The European Parliament has backed a move to bring closer regulation to cryptocurrencies.
The parliament’s members voted by a large majority on Thursday to support a December 2017 agreement with the European Council for measures aimed, in part, to prevent the use of cryptocurrencies in money laundering and terrorism financing.
The parliament members passed the move by 574 yes votes to 13 no votes, with 60 abstentions, according to a release.
The new legislation seeks to address the anonymity of the financial technology by implementing rules for cryptocurrency exchanges, platforms and wallet providers. Under the measures, such entities must be registered with authorities and will to have to apply due diligence procedures, including customer verification.
According to the release, the updated directive will come into force three days after publication in the Official Journal of the European Union. After that, member countries of the EU will have 18 months to bring the new rules into national law.
Member of the European Parliament (MEP) and co-rapporteur Krisjanis Karins said in the release:
“Criminal behaviour hasn’t changed. Criminals use anonymity to launder their illicit proceeds or finance terrorism.
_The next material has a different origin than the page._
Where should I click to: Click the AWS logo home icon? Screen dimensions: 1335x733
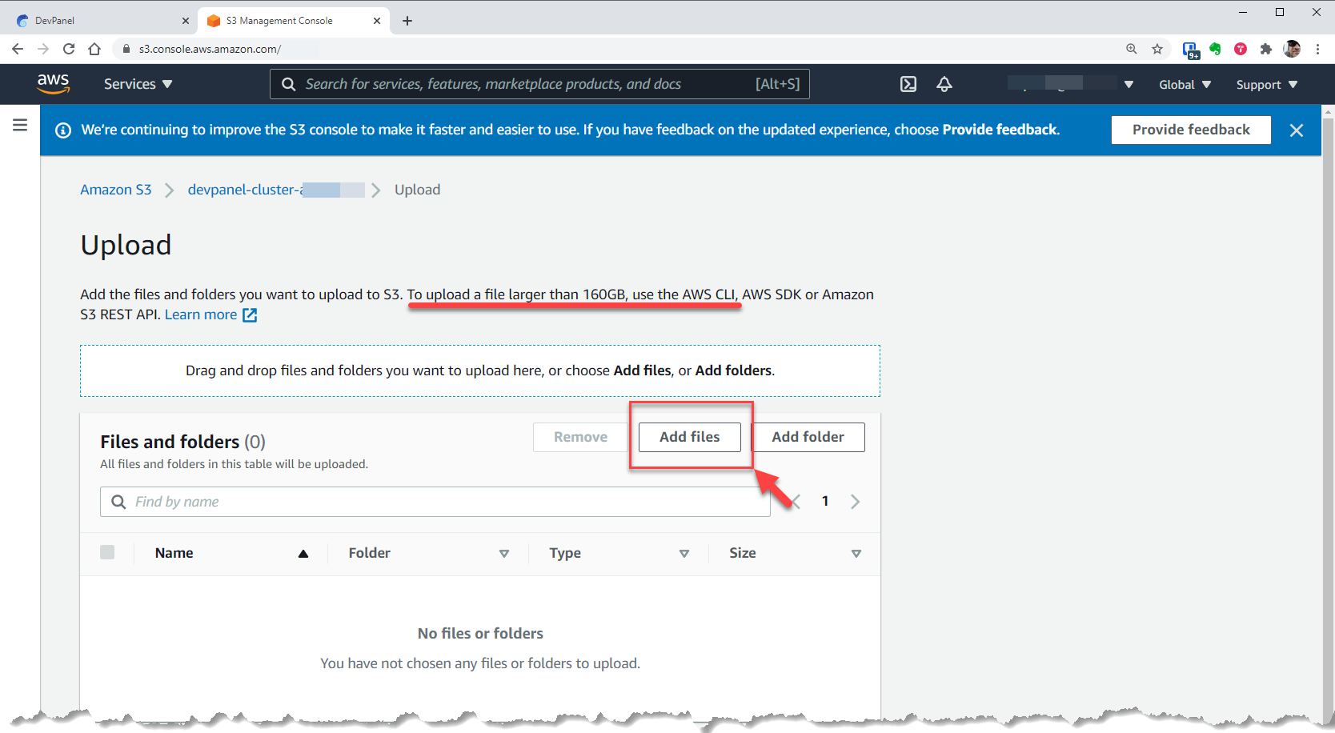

This legislation helps address the threats to our citizens and the financial sector by allowing greater access to the information about the people behind firms and by tightening rules regulating virtual currencies and anonymous prepaid cards.”
Another co-rapporteur and MEP, Judith Sargentini, said that “billions of euros” are being lost every year to money laundering, terrorism financing and tax evasion and avoidance, adding that that money “should go to fund our hospitals, schools and infrastructure.”
Sargentini continued:
“With this new legislation, we introduce tougher measures, widening the duty of financial entities to undertake customer due diligence.”
The European Council’s December consensus agreement also proposed a range of new EU-wide penalties for those convicted of money laundering. The measure marked “an important milestone in the fight against organised crime at a European level,” a rapporteur said at the time.